Public Policy PLCY 799 Selected Topics in Public Policy
Credit hours: 3.  Handa's section 75% Africa focus. 75% Africa-related content. Instructors: Handa.

Public Policy PLCY 895 Poverty and Human Resources
Credit hours: 3.  Topics covered include poverty, welfare and human resources from an economic perspective. For students wanting to specialize in social and behavioral approaches to the study of population and demographic phenomena. 40% Africa-related content. Instructors: Handa.

Religious Studies RELI 541 Evangelicalism from a Global Perspective
Credit hours: 3.  The course will examine the evangelical tradition from a global perspective, exploring the tradition from its early rise in Europe to its impact on the Americas, Africa, and Asia. Honors version available. 25% Africa-related content. Instructors: Staff.

Religious Studies RELI 581 Sufism
Credit hours: 3.  (ASIA 581) Permission of the instructor. A survey of Islamic mysticism, its sources in the Qur'an and the Prophet Muhammad, and its literary, cultural, and social deployment in Arab, Persian, Indic, and Turkish regions. 30% Africa-related content. Instructors: Ernst.

School of Public Health-General SPHG 700 Introduction to Global Public Health
Credit hours: 3.  Course restricted to students in the Global Public Health concentration. This graduate course is an introduction to global public health. The course defines and explores the history of public health, examines the key terms and concepts, and how the core areas of public health are integrated to promote health at a local and global population level. 25% Africa-related content. Instructors: Dubé.

Social Work SOWO 404 Social Work Study Abroad: Africa
Credit hours: 1-6.  Course examines social issues, development strategies, health/mental health programs. Explores how country's fledgling democracy and people are redesigning organizations and interventions to respond to the needs of South Africans. 100% Africa-related content.
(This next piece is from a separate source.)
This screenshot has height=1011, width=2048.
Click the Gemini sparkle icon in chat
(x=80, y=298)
Instructors: Staff.

Social Work SOWO 570 Social Work Practice (Zambia project)
Credit hours: VAR.  Social Work project abroad. 100% Africa-related content. Instructors: Staff.
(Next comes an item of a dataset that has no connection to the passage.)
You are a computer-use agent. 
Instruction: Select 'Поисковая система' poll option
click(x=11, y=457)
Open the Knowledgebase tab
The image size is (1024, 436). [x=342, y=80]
Social Work SOWO 793 Asset Development Practice and Policy
Credit hours: 1.5.  This course explores community-based efforts and social policies to help lower-income individuals and families build wealth through increased access to financial services and asset-building opportunities. 25% Africa-related content. Instructors: Ansong, Chowa, Masa.

Social Work SOWO 835 Poverty Policy
Credit hours: 1.5.  Using an advanced policy analysis framework, this course focuses on strategies for policy change, national and state policy, and legal and socio-political factors influencing financing, access, and service delivery. 25% Africa-related content. Instructors: Masa.
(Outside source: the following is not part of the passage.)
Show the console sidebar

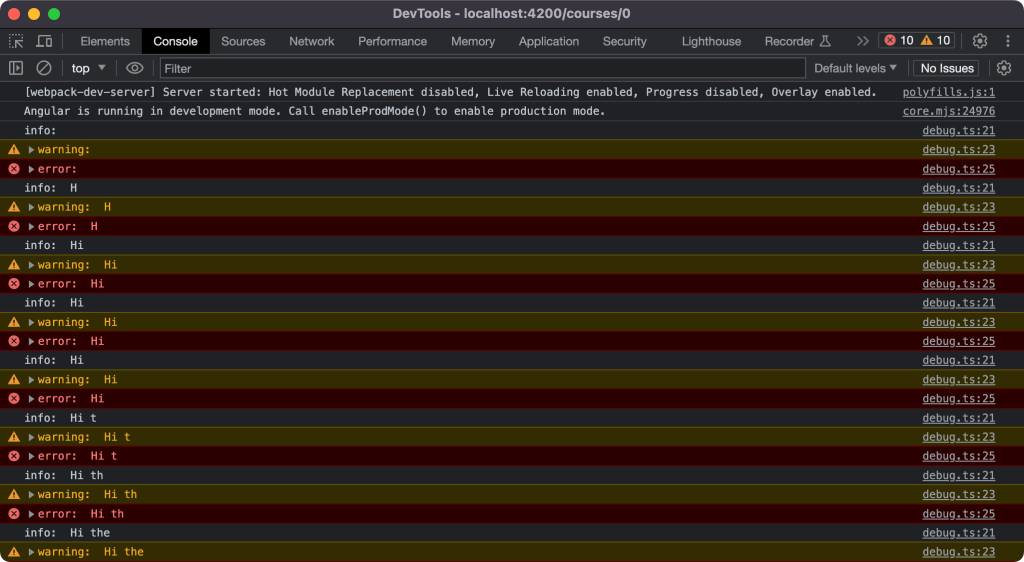point(16,68)
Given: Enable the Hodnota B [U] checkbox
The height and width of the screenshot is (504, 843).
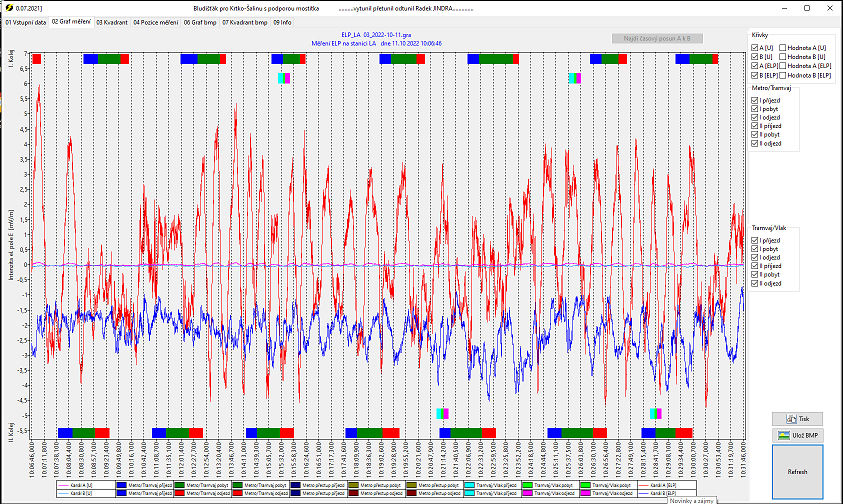Looking at the screenshot, I should click(784, 57).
Social Work SOWO 881 Development Theory and Practice in Global Settings
Credit hours: 3.  This course is designed to assist students to learn skills, methods, theory, and research in development practice in global settings. Focus is on competent practice with marginalized populations globally. 70% Africa-related content. Instructors: Bilotta, Chowa.

Sociology SOCI 419 Sociology of the Islamic World
Credit hours: 3.  Investigates issues such as tradition and social change, religious authority and contestation, and state building and opposition in Muslim societies in the Middle East and around the world. 25% Africa-related content. Instructors: Staff.

Swahili SWAH 408 Swahili LAC
Credit hours: 1.  Prerequisite, SWAH 403. Swahili across the Curriculum Recitation. Permission of the instructor for students lacking the prerequisite. Swahili recitation offered in conjunction with selected content courses. Weekly discussion and readings in Swahili relating to attached content courses. % Africa-related content. Instructors: Birya, Mwamzandi, Staff.